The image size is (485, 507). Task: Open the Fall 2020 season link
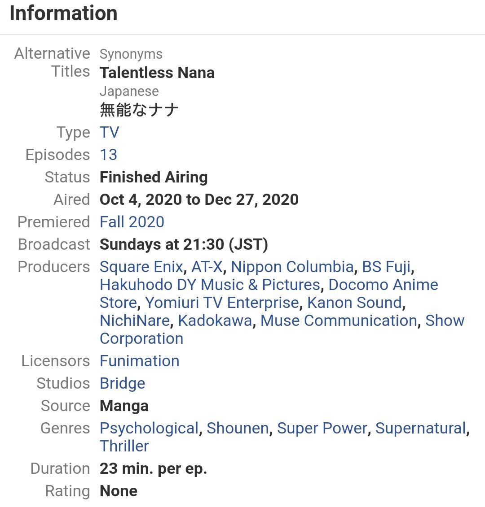[132, 222]
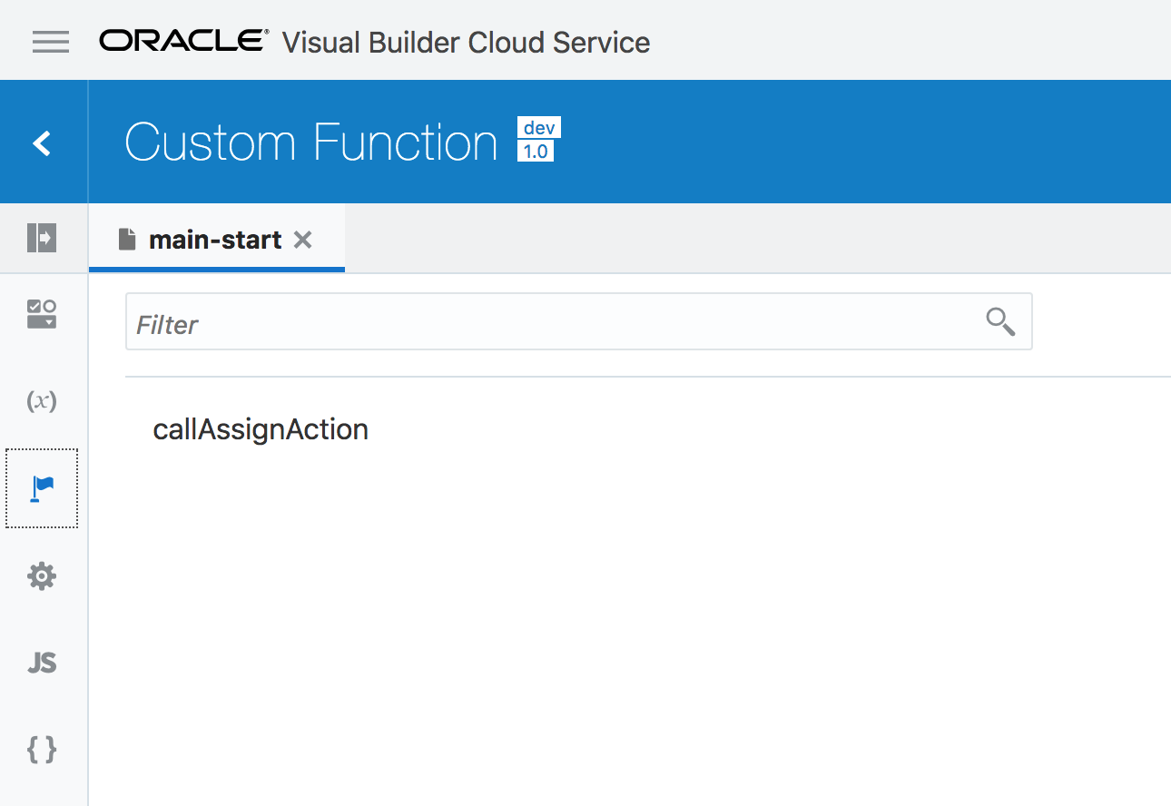The height and width of the screenshot is (806, 1171).
Task: Open the hamburger navigation menu
Action: click(x=51, y=41)
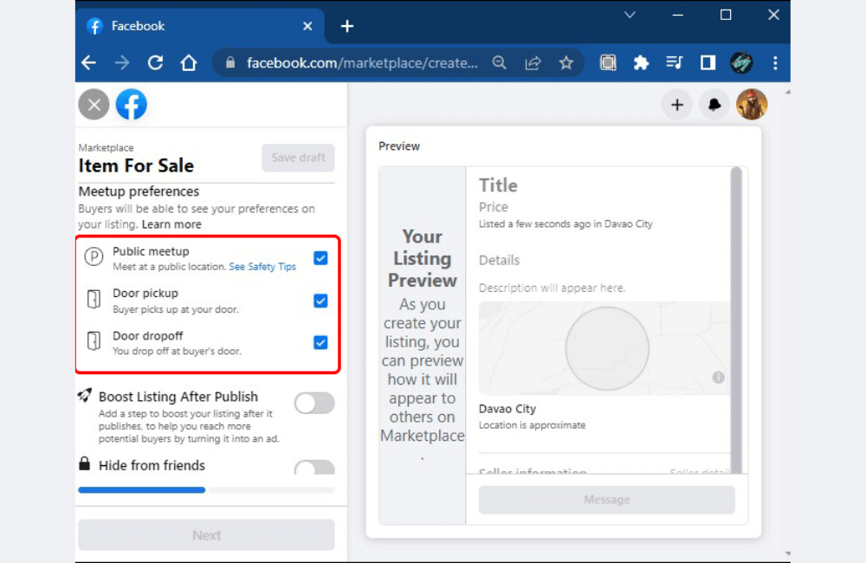Click the Facebook logo at top of form

tap(131, 104)
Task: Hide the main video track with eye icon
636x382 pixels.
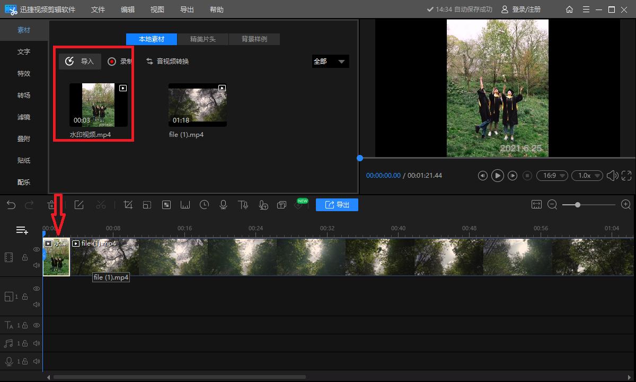Action: [x=37, y=249]
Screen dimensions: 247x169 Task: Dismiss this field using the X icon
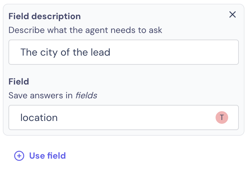click(232, 14)
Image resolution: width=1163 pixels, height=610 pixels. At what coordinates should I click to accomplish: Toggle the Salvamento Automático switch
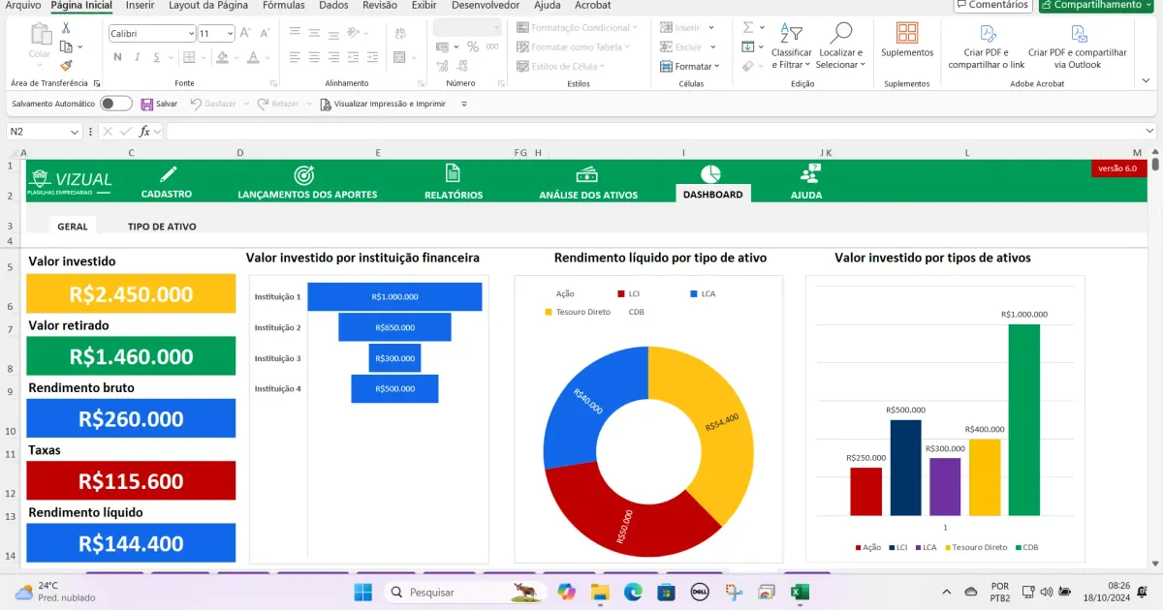coord(115,104)
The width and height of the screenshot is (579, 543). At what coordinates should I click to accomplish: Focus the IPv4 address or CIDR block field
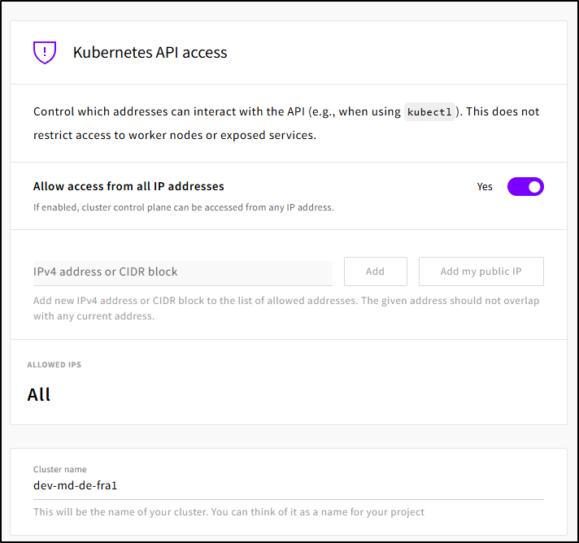(x=182, y=272)
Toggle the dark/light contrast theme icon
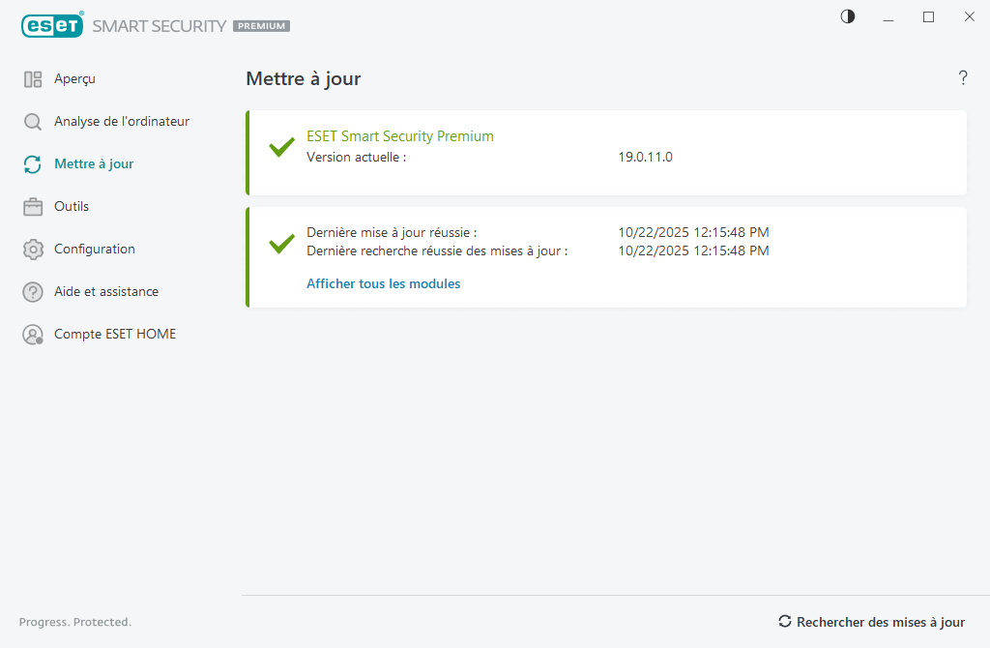990x648 pixels. point(848,16)

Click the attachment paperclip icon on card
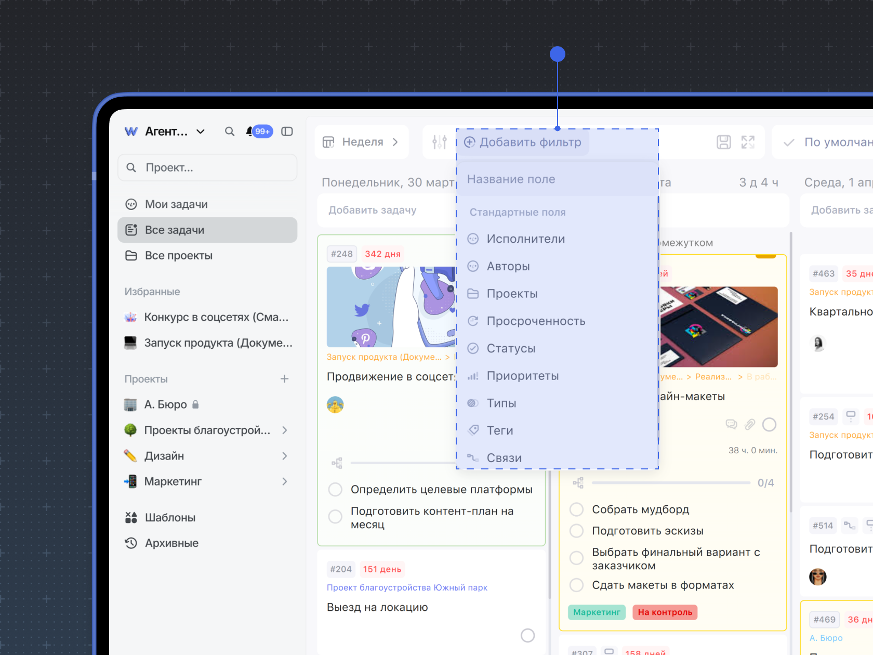point(749,425)
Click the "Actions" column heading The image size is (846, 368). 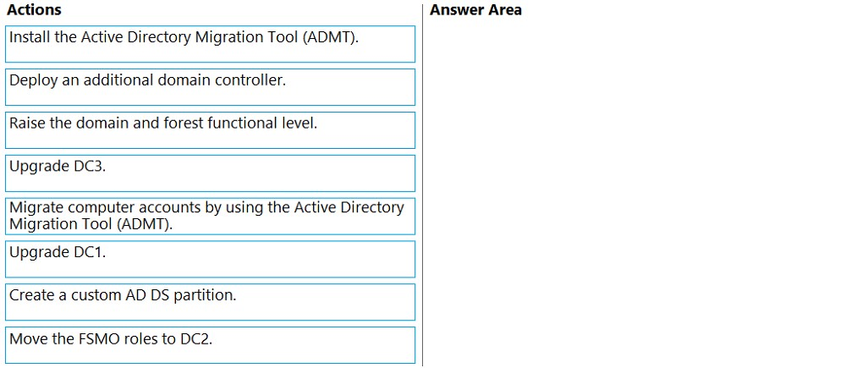click(x=34, y=10)
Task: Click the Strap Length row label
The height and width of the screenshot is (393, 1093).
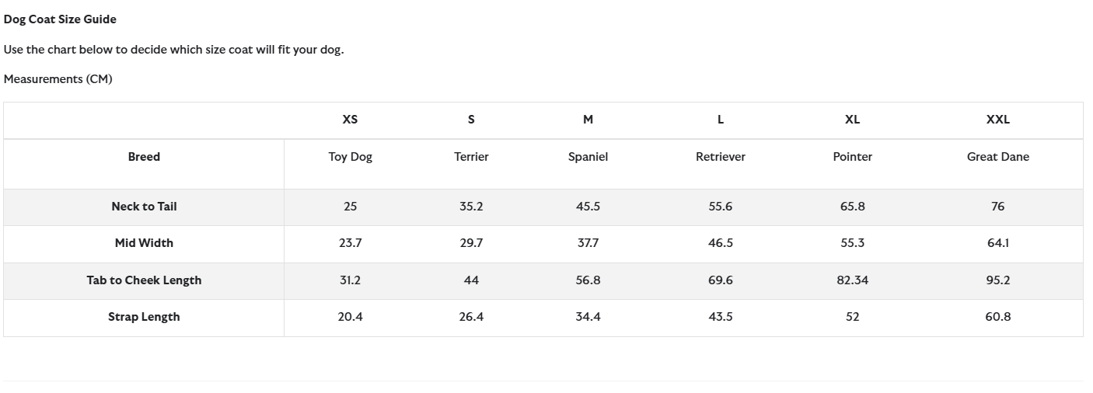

# [Required work]
Every line from the one containing "Task: Click the Strap Length row label" to the final line of the records should be duplicated exactly; no picture is to be copied.

# [Your response]
Task: Click the Strap Length row label
The height and width of the screenshot is (393, 1093).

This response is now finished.